[Entries taken from a collection]
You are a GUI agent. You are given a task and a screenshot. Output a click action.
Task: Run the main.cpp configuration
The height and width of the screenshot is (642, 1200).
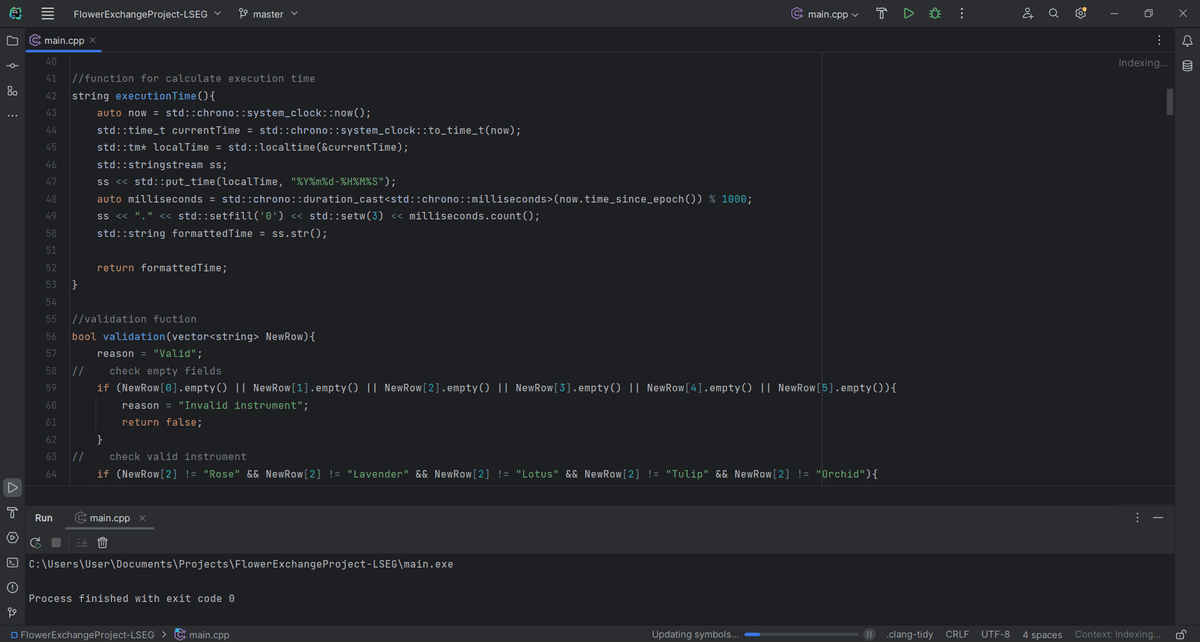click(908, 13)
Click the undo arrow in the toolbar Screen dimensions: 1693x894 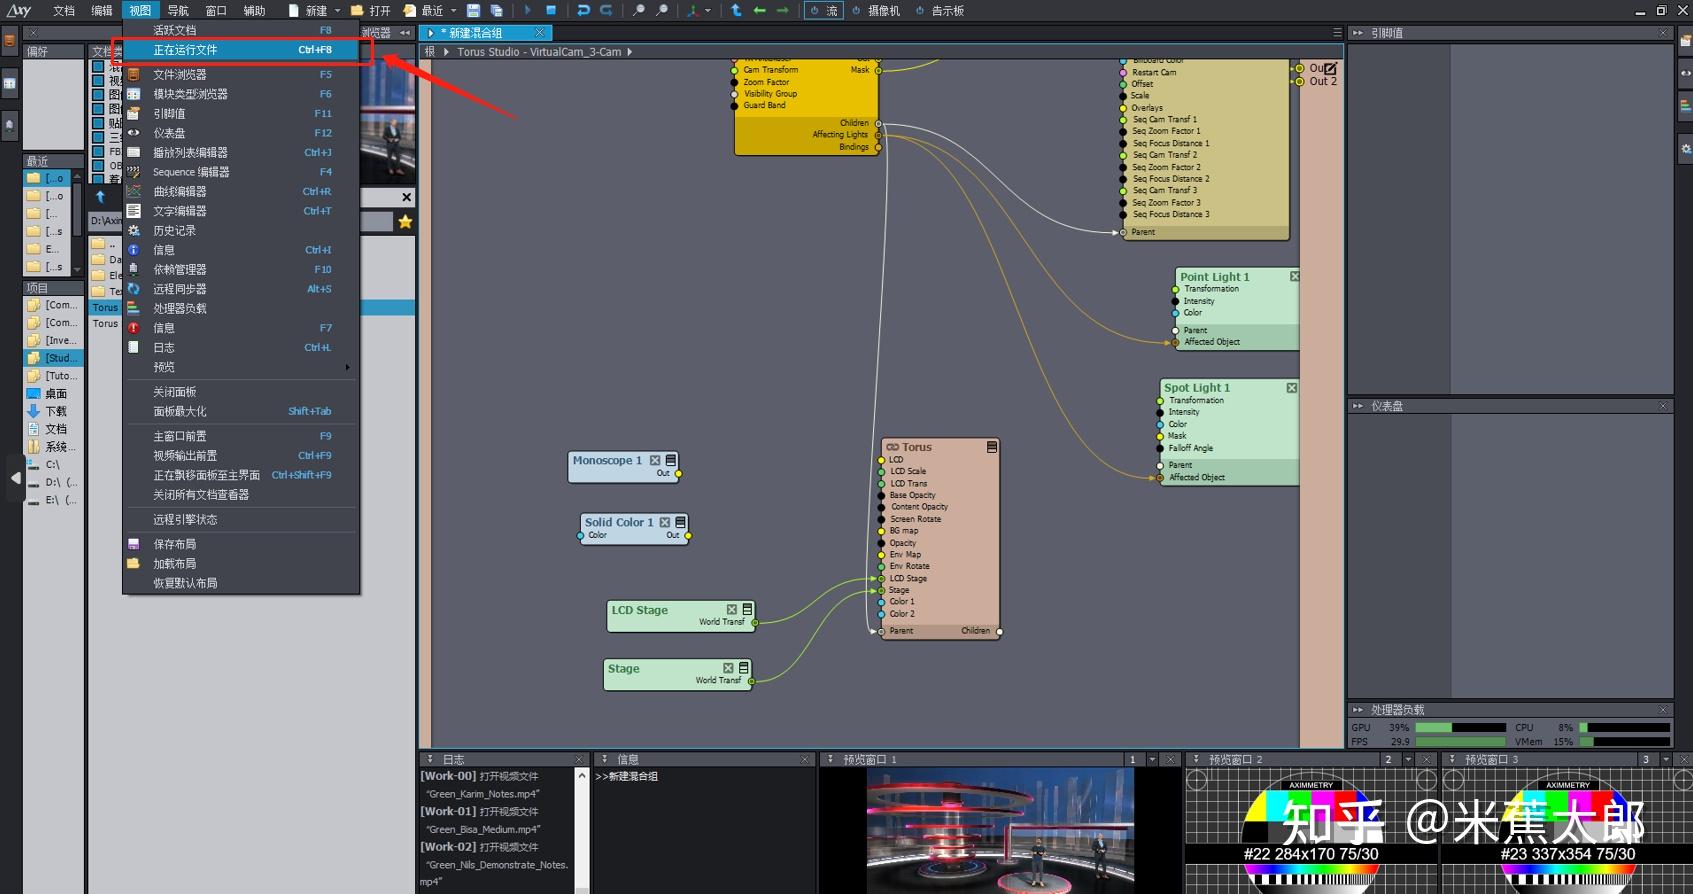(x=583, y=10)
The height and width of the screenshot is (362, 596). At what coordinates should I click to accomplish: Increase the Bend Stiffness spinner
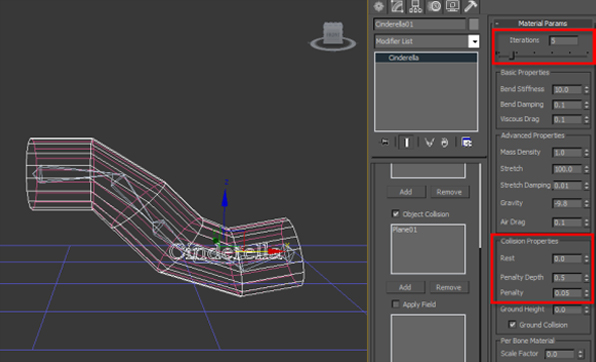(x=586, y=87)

---

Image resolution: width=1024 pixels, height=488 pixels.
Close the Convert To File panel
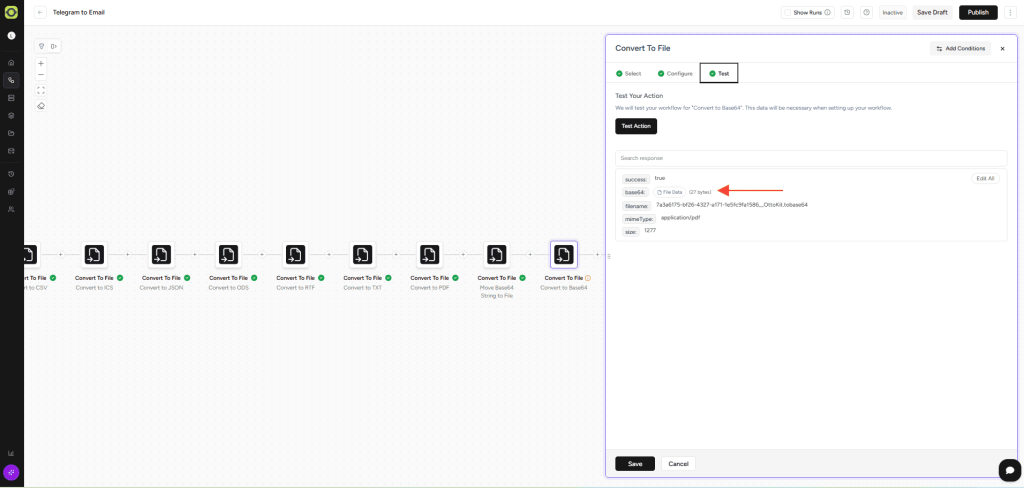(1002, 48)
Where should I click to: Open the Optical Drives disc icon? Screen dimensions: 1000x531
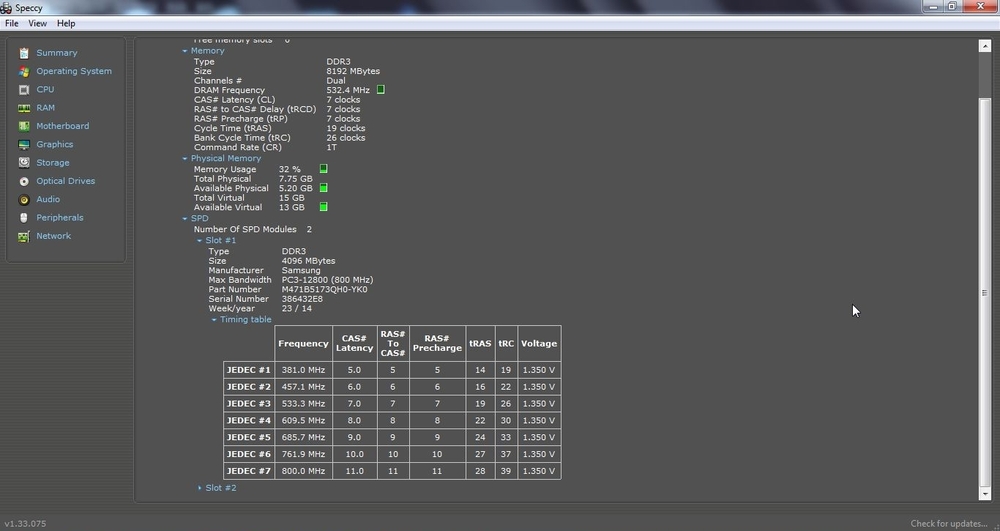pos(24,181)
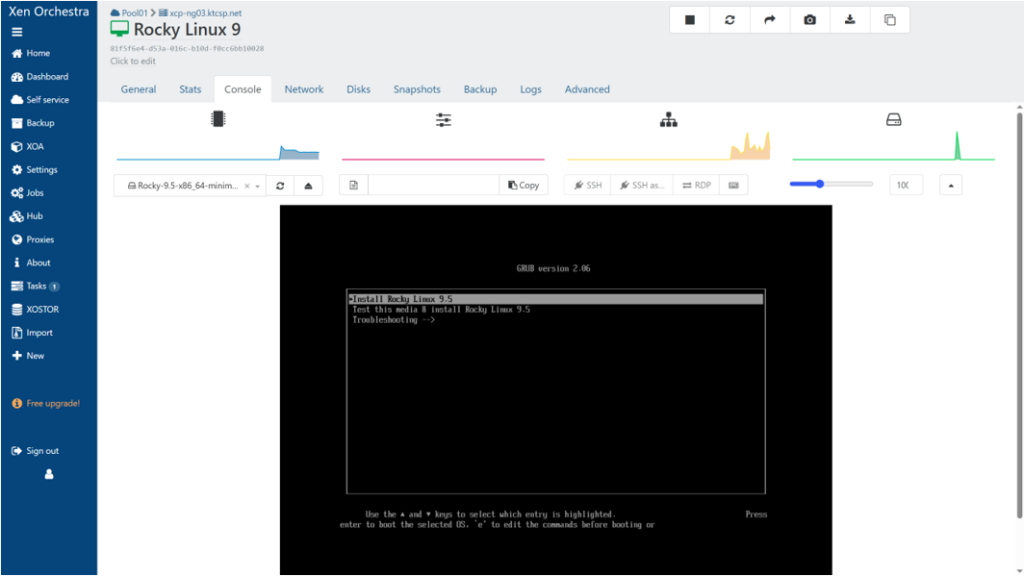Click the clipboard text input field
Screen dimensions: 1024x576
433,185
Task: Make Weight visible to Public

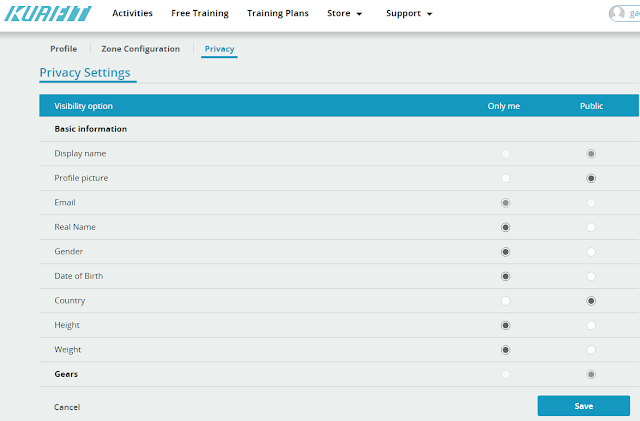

EXERCISE GOAL.
Nothing except the lines from the one containing "Close the Convert To File panel" through the one containing "Task: Make Weight visible to Public" should appear in the answer, exactly as above and without pictures.

TASK SOLUTION.
Close the Convert To File panel
(1002, 48)
Where should I click to: Open the Optical Drives disc icon? Screen dimensions: 1000x531
pos(24,181)
Click the clipboard text input field
Screen dimensions: 1024x576
433,185
Task: Make Weight visible to Public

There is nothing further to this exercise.